• **EXERCISE GOAL**:
Find the number of lines in these records where the word "will" appears. Reply with that number and nothing more.

-- DATA TO PROCESS follows --

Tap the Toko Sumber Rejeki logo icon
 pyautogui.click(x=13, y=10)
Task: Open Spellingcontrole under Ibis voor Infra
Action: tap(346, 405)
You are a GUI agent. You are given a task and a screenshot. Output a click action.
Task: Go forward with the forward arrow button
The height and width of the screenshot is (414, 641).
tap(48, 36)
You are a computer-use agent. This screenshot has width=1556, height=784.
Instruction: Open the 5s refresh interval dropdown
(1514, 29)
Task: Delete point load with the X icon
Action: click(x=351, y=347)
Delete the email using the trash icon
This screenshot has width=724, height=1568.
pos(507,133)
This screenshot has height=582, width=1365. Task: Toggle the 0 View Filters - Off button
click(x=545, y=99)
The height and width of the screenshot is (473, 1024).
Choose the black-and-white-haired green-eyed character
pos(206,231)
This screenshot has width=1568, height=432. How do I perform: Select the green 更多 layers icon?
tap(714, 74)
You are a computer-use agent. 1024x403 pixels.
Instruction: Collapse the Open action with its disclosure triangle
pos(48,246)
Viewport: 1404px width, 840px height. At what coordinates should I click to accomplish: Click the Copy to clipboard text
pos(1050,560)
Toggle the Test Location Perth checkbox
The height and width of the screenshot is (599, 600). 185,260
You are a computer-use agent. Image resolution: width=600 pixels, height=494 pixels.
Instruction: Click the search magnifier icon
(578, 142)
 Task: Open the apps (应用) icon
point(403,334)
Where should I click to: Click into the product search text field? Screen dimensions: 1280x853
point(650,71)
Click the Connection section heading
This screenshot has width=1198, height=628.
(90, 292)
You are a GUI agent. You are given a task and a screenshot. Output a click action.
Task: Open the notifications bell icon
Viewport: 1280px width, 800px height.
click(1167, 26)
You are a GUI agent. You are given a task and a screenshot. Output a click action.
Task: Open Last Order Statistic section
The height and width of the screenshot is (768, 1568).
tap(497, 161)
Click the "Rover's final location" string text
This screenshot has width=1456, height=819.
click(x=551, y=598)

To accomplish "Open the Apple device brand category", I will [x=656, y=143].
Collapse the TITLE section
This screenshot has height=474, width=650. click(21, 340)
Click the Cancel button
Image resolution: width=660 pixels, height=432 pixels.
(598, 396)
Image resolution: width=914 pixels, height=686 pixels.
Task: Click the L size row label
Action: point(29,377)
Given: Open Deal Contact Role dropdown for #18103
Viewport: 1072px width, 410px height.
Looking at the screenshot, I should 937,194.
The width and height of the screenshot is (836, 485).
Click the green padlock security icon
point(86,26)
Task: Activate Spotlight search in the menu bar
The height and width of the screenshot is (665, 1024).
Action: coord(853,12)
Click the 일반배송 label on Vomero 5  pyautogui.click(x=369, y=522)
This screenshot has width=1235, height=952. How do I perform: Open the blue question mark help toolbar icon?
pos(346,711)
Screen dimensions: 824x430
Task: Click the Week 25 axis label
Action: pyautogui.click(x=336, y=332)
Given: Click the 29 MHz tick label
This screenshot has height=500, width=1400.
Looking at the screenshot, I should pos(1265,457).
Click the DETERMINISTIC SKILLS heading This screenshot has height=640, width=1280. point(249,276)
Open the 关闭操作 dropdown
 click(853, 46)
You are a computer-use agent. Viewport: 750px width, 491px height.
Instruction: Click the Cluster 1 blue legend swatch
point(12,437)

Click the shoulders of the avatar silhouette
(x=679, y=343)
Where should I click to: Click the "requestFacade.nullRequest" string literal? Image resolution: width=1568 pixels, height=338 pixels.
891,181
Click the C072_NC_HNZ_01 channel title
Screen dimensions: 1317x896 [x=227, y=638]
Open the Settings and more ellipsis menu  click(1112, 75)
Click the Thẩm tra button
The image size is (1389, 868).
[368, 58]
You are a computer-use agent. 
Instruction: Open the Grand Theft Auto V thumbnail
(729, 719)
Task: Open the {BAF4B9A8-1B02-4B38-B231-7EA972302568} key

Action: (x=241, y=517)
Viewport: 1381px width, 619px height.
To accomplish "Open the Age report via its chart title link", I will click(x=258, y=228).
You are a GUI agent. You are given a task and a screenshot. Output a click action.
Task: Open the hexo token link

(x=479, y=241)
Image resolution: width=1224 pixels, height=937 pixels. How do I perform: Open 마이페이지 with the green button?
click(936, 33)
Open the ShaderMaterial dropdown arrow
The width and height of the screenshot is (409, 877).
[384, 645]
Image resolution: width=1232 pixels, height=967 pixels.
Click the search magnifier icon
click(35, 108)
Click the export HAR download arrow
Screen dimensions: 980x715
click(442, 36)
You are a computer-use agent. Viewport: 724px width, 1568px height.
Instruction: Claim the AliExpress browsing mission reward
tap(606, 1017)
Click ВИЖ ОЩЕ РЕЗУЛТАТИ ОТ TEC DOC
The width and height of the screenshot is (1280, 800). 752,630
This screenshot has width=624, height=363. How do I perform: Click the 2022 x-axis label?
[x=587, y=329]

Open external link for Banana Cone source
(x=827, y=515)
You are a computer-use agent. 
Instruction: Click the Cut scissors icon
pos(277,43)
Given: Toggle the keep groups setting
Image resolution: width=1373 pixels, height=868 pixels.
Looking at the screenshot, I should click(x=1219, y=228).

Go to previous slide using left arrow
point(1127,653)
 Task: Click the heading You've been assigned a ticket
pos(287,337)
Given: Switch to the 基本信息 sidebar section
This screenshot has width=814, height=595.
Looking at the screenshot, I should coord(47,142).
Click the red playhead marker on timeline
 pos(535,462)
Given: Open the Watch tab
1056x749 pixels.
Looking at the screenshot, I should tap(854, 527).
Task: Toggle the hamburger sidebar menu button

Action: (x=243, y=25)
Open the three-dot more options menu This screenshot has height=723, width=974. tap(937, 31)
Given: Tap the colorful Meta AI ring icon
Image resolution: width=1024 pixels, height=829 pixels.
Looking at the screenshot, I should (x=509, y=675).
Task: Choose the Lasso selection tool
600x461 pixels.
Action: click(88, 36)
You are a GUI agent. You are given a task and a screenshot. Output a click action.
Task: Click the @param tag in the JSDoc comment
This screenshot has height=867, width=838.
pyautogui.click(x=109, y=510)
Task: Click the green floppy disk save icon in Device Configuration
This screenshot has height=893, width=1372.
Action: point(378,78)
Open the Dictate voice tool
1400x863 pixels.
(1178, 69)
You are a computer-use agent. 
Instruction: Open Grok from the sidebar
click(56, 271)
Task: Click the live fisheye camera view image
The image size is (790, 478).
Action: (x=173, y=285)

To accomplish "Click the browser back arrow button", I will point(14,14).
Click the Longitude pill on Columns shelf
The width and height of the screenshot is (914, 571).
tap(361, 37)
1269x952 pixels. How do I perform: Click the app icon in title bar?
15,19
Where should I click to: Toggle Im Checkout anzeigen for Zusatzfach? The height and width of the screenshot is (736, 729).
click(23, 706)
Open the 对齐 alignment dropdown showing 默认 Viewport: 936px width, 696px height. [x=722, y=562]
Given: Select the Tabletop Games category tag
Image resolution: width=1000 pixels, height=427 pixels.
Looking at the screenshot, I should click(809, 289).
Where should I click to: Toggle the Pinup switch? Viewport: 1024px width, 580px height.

-- DATA TO PROCESS concluded --

• **RESPONSE TO THE TASK**:
3